As a young teen Ludewig worked as a plumber’s helper for 35-cents an hour. Then at 16 he conned his way into the National Guard, becoming a member of Company B in Gilroy.
“I was still in high school, but I lied about my age. It was typical, everyone did it,” said Ludewig, who attended Guard meetings once a week.
“We were paid $1 per meeting. I remember that after three months I received my first check – for $12,” Ludewig said.
Around the same time, Ludewig indulged his passion for cars, shelling out $5 for a mid-1920s Model T, which he drove to Live Oak High School, where he graduated in 1940.
Ludewig enrolled at San Jose State College – as it was known then – but the advent of World War II cut short his stay on campus. Members of the National Guard’s Company B were mobilized and sent to San Luis Obispo for basic training.
Only months into training, Ludewig learned that his father, who as a young man had worked in the quicksilver mines at New Idria and Almaden, had died.
“He went early. They didn’t worry about the effect of fumes in those days,” Ludewig said.
Released from military service on a hardship discharge obtained by his mother, Ludewig returned to the San Martin ranch. When he wasn’t need at home, he worked for the Division of Forestry in Hollister.
When his country needed him more than his mother did, Ludewig was recalled to military service in December 1943. Since all his Company B buddies from Gilroy had shipped out to the Pacific, Ludewig was trained as an amphibious engineer in Texas and Florida before being sent in 1944 to England, where he was trained in intelligence work in preparation for D-Day.
On June 6, Ludewig went ashore at Omaha Beach in Normandy.
“Things were pretty hectic that morning,” Ludewig said.

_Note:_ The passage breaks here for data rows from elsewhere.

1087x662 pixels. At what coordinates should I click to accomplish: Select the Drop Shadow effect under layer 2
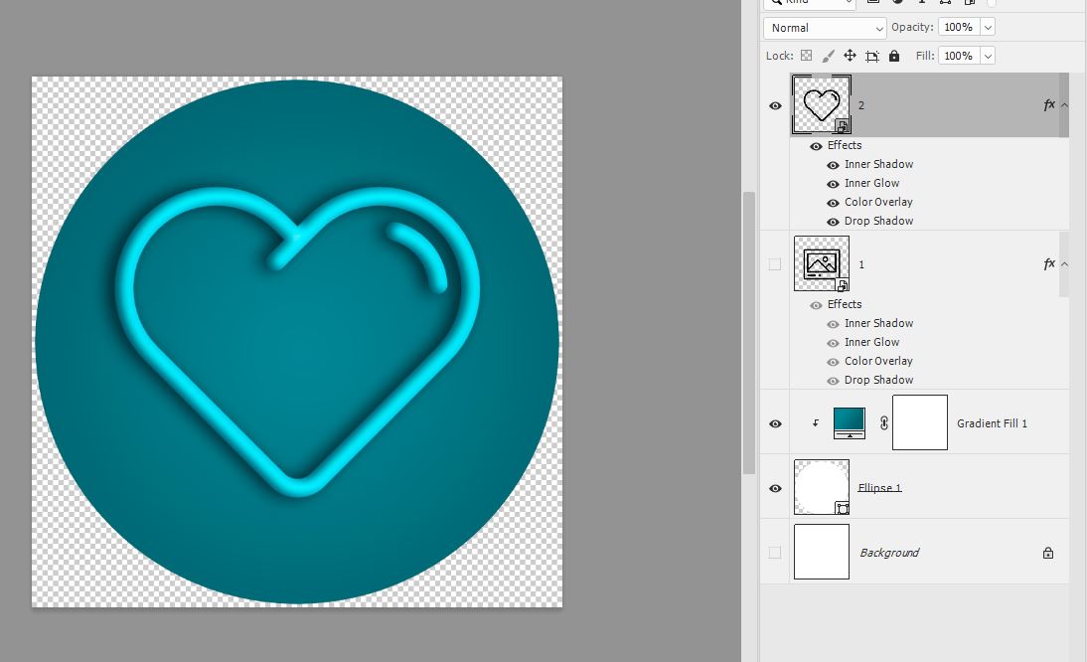(x=878, y=221)
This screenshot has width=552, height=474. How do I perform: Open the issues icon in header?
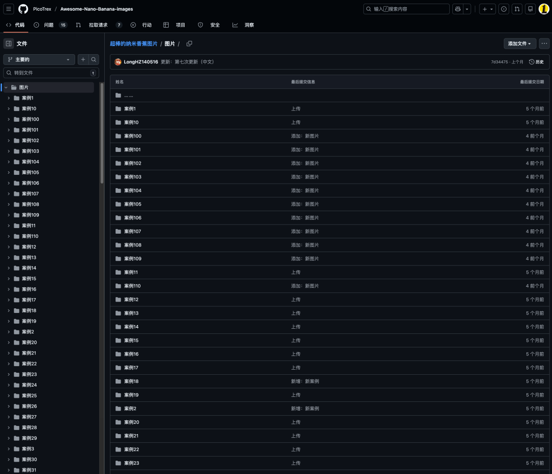[504, 9]
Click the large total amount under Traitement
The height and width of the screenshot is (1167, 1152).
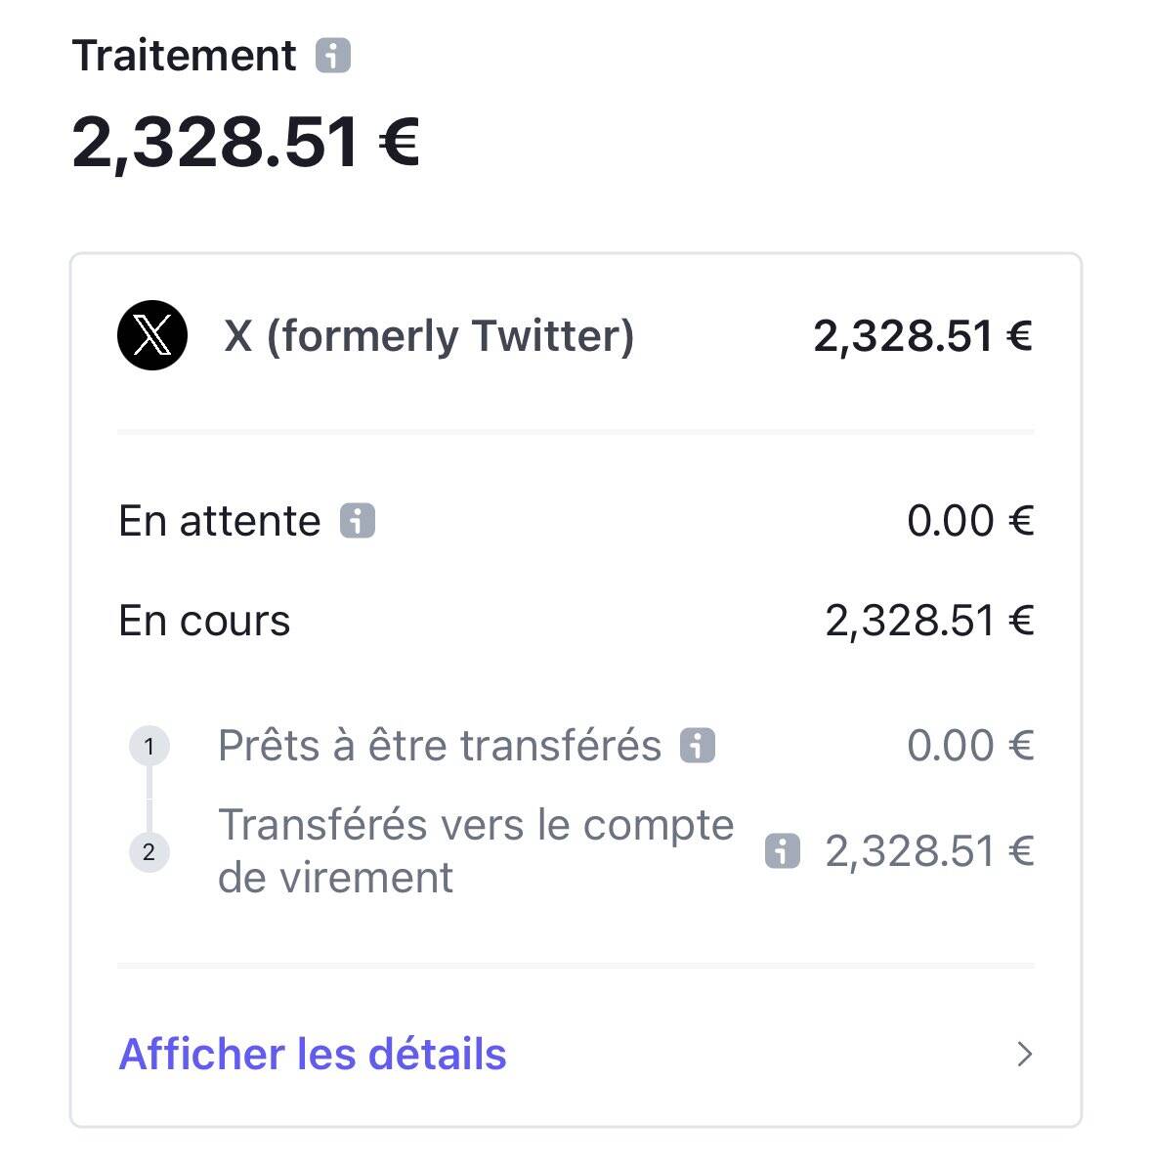click(x=245, y=143)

The Sixth Engineer Special Brigade, to which he was assigned, remained on the beachhead for several months. Among its duties was to keep tabs on German troops on Jersey and Guernsey islands just off shore.
After the brigade eventually moved into the interior of France, Ludewig was sidelined with high blood pressure. He spent about six months in a hospital before returning in 1945 to the U.S. where he was discharged in San Diego.
Things were going well enough at the ranch that Ludewig returned to his job at the Division of Forestry. A year later, he found a job with the Santa Clara County parks and recreation department at Mt. Madonna Park. He eventually got a job at the county assessor’s office, where he spent 20 years, rising to senior appraiser.
“As an appraiser for the assessor’s office I would bother the farmers, asking how many cows and how many chickens they had. That information was part of the assessment as well as the size of the lot and the quality of the home,” Ludewig said.
Ludewig learned enough about real estate to know that property was a good investment. Over the years, Ludewig acquired a broker’s license and a dozen rental properties. He still dabbles in real estate, but spends most of his time cultivating 15 acres of Sierra redwood, Douglas fir, incense cedar and Monterey pine at the family’s cut-your-own-tree lot.
The slower pace allows Ludewig time to reminisce and philosophize.
“Being young was fun, but being old isn’t bad. It’s part of the game,” Ludewig said.